Dr. Achilles Katamba
THRiVE M&E Officer

 Dr Achilles Katamba is the Evaluation and Learning Officer of the Training Health Research into Vocational Excellence in East Africa (THRiVE-2), a DELTAS Africa funded grant aimed at enhancing the transformation of East African Universities into World Class Research hubs. He is also responsible for providing administrative support critical to the implementation of the National Institutes of Health Fogarty Internal Center grant supporting the Pulmonary Complications of AIDS Research Training (PART) Program (www.part-uganda.org) which seeks to mentor Ugandan physicians, scientists, and other investigators to improve research skills in translational research in this area. 

Practical skills in health services research. Dr Katamba is interested in Implementation science in particular TB case finding and diagnostics. He is also interested in accountability of resources invested in research (Monitoring and Evaluation) 

Dr Katamba MB.ChB, DCH, MS, PhD is a Senior Lecturer in the Department of Internal Medicine at Makerere University, Uganda. He formally trained in Medicine, community Health (DCH) and later received a PhD in Epidemiology and Biostatistics with a concentration in Health Services Research (HSR) at Case Western Reserve University. He has extensive training and practical experience in the conduct of health services research. He currently oversees graduate dissertations, and teaches graduate students in didactic lectures in HSR, epidemiology, and cost-effectiveness analysis. He mentors both Ugandan and oversees trainees and he supervises the research of Master’s and doctoral (PhD) students both in Uganda and abroad. 

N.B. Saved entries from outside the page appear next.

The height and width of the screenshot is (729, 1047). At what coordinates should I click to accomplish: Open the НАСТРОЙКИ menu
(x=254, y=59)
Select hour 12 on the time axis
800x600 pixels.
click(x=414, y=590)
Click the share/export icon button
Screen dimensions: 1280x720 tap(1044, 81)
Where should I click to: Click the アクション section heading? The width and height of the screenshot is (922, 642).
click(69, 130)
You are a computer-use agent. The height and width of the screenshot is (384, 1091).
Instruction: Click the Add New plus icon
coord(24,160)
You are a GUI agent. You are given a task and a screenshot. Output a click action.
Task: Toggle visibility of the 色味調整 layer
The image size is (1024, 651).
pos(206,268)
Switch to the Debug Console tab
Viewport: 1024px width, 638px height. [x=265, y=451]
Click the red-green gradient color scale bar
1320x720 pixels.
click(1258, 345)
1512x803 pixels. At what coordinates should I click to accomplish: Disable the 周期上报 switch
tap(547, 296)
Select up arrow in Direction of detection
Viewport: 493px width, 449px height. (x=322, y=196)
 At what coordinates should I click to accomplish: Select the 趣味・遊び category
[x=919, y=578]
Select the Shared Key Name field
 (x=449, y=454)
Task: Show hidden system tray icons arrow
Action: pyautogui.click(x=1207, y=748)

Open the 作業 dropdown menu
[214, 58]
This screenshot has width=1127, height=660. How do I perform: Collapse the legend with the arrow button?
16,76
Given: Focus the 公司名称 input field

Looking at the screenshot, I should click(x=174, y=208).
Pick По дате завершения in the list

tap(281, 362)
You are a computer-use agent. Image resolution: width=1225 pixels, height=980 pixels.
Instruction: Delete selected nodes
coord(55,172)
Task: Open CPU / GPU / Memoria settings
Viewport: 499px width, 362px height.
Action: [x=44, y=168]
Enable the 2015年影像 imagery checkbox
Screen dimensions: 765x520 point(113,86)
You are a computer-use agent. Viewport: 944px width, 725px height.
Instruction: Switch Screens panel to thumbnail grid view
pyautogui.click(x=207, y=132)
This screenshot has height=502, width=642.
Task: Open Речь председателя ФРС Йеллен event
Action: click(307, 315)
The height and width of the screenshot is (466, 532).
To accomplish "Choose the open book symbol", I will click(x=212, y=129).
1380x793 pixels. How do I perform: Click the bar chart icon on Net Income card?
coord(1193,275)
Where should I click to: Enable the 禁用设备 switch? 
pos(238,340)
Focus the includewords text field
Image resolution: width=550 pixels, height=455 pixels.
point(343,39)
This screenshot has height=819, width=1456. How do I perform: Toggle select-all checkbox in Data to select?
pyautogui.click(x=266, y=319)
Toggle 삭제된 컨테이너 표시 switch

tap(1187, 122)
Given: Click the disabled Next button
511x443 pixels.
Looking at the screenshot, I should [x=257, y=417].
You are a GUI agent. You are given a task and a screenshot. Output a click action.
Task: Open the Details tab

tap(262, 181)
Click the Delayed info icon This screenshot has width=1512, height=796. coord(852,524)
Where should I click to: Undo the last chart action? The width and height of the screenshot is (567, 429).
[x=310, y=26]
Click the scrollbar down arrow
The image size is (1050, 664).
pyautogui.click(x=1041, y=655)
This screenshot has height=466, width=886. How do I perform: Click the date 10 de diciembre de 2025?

Dr Katamba is the Ugandan head of the Uganda TB Implementation Research Consortium; a collaboration between clinical scientists at Makerere University, public health officials at the Uganda Ministry of Health and the Uganda National TB and Leprosy Programme (NTLP) in Uganda on one hand and scientists from the University of California San Francisco, Yale University, and Johns Hopkins University in the USA and London School of Hygiene and Tropical Medicine in the UK on the other hand. The Consortium focuses on improving TB diagnosis and care by undertaking high quality clinical, epidemiological and implementation science research that seeks to identify barriers to TB evaluation, to develop interventions to address the barriers, and to evaluate the impact and effectiveness of the interventions at different health centers in Uganda.